It’s a safe bet that more than a few folks saw their first-ever live record-scratching solo at Kid Rock’s concert in Nashville Friday night.
When the part-time Nashvillian jumped behind the turntables — after singing a number of his southern rock-inspired hits — it drove home what a wild and winding trip he’s enjoyed as a musician in the last 20 years.
Kid’s sold-out show at Bridgestone Arena was a celebratory mash-up of his musical loves: hip-hop, heavy metal and (to an increasing degree) classic rock. But mostly, it was a celebration of Kid Rock, and his fans were eager to join in.
Kid and his band hit all of the above styles with their opener, “American Bad Ass,” the superstar bounding down the neon-lit catwalk in a sleeveless fur coat, name-checking Johnny Cash and Grandmaster Flash to the strains of Metallica’s “Sad But True.” The show felt like an overwhelming spectacle from the start, between Kid’s gusto, the crowd’s excitement and a stars-and-stripes filled stage set that couldn’t belong to anyone else.
A giant longhorn skull spewed smoke out of its horns, looming over a saloon set (complete with a bar, taps and swinging doors). Dancing poles stood on both sides of the drum riser, and were frequently utilized. Giant fireballs routinely shot out of the front of the stage, particularly when Kid Rock was performing any of his dozen songs about being Kid Rock.
All of that, of course, is what Kid’s fans have come to expect from a man who’s built a career and a loyal following off of being over the top, politically incorrect and determinedly trashy.
But even with his lowbrow tastes, Kid Rock is clearly a meticulous showman. He’s assembled a stellar backing band with equal parts chops and personality, a fully equipped production and a fluid setlist that showcases his musical range. A musical moment didn't pass without its own lighting cue or wardrobe change — Kid, apparently, has a hat for every occasion.
Still, a number of the night's highlights were a little more low-key. Kid hit his huge 2008 hit “All Summer Long” surprisingly early on, with the perk of having the crowd fill in the lyrics at any point he wanted. Soulful pop number “Care” worked without its high-profile guests: Martina McBride was in San Antonio, Kid explained, and currently incarcerated rapper T.I. appeared in a pre-taped video clip.
Still, a couple of Kid’s famous Music City friends did join him onstage. Trace Adkins pitched in on a raucous cover of Charlie Daniels’ “Long Haired Country Boy.” Later, the room erupted when Sheryl Crow appeared without introduction, just in time to jump into her verse on their hit duet, “Picture.”
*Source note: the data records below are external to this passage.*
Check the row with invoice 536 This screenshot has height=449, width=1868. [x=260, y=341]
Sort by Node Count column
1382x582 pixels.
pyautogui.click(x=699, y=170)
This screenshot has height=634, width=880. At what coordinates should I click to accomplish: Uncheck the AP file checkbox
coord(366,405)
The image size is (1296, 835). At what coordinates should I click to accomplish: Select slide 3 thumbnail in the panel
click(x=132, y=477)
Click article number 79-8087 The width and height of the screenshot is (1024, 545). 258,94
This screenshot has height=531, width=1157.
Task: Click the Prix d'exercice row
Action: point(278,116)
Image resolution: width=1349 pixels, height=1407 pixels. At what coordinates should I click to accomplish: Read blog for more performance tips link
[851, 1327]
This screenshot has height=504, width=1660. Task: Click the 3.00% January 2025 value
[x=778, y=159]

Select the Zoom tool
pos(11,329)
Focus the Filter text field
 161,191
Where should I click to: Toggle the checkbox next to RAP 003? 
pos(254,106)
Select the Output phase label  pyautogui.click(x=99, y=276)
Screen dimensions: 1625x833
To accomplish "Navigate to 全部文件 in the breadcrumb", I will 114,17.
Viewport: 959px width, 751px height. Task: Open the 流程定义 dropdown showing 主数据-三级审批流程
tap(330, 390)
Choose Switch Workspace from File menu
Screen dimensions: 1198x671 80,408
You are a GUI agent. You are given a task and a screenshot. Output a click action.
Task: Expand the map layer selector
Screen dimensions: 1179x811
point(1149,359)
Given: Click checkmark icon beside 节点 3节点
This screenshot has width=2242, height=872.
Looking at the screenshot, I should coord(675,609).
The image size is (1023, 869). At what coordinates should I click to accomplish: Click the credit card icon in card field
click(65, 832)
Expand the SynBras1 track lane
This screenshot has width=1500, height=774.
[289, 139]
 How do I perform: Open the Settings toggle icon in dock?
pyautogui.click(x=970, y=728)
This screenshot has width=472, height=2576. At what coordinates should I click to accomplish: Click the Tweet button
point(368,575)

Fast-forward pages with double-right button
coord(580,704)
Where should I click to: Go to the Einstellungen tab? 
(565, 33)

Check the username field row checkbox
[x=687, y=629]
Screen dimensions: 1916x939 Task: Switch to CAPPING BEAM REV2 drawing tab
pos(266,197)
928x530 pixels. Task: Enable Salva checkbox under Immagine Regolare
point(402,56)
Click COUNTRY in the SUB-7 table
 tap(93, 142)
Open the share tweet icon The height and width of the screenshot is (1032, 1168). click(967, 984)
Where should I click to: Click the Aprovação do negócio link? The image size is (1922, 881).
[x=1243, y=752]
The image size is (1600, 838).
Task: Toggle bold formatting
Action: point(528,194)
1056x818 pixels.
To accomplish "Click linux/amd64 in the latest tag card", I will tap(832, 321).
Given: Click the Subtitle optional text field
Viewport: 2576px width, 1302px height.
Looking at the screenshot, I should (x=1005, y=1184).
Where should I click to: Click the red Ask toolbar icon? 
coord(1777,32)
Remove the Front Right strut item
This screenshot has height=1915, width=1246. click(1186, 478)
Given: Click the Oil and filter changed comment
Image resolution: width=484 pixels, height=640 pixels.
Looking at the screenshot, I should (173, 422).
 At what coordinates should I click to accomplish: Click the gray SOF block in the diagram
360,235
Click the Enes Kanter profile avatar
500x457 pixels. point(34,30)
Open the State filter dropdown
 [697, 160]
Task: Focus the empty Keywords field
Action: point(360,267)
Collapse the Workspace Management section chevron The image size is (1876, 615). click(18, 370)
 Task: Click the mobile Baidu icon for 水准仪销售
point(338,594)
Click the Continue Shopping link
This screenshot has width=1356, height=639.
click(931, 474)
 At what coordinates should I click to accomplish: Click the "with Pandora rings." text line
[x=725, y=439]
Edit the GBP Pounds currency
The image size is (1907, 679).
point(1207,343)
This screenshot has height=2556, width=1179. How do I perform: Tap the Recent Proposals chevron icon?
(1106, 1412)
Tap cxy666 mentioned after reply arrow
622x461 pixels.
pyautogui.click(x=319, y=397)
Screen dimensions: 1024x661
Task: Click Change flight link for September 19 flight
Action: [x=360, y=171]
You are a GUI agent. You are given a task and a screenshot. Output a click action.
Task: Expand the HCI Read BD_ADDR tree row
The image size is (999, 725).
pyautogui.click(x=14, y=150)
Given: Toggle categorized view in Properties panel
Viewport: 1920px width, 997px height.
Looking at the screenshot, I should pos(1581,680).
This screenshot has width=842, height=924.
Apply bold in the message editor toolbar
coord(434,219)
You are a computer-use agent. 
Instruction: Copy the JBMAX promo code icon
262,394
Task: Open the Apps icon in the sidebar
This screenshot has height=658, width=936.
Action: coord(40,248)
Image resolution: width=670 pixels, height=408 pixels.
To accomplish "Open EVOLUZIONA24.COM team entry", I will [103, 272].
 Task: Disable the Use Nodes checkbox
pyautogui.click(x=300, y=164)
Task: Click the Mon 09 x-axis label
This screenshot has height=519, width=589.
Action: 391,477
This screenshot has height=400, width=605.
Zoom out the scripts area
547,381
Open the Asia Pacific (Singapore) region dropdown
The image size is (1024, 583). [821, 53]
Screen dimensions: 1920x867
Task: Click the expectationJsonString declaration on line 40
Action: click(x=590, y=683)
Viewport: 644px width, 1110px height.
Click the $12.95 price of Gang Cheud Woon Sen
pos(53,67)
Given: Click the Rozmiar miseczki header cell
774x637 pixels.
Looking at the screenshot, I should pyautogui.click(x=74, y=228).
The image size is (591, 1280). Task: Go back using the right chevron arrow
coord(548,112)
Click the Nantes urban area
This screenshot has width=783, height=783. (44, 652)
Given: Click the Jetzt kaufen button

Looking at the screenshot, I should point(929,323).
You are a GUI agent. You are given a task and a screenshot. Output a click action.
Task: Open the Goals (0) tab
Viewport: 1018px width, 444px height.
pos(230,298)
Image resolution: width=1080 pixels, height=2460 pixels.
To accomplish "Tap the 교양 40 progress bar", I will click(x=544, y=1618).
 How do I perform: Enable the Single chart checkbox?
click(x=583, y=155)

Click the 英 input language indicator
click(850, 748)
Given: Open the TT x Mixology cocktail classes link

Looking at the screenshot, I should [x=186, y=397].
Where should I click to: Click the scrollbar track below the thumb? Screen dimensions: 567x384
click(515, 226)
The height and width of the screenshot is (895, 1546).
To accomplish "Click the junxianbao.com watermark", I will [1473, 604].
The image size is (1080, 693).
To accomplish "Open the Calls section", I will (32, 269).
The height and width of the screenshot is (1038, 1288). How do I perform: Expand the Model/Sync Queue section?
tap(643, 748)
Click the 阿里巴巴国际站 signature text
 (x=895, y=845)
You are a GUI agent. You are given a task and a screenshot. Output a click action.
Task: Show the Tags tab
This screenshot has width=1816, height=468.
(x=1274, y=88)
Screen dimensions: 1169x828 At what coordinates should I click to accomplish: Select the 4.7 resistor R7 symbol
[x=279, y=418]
Crow stuck around for a few more tunes, timidly following Kid down the catwalk for a cover of Free’s “All Right Now” and their upcoming single, “Collide,” which Kid said they’d just finished shooting a video for in East Nashville.
From there — at the behest of famous animated faces Beavis & Butthead on the video screen — Kid Rock returned to the hard stuff, ditching his shirt to close with his breakthrough hit “Bawitdaba.” Even as his albums have moved fully into softer, more melodic rock, Kid’s aggro rap-rock material remains a lynchpin of his live show, providing nearly all of its biggest moments.
He turned it back down for the encore, bringing out opener Jamey Johnson, who turned one of Kid’s first middling southern-rock ballad attempts, “Only God Knows Why,” into an engrossing anthem.
Kid seemed like he was keeping it low-key for the final song of the evening, beginning “Born Free” at a piano placed at the start of the catwalk. But soon the floor raised beneath him, hoisting the star high in the air and revealing a circle of American flags underneath, as fireworks shot around the band. Ultimately, “Born Free” made for a fitting final statement: Clearly, Kid Rock wouldn’t have gotten to this point if he hadn’t been calling the shots.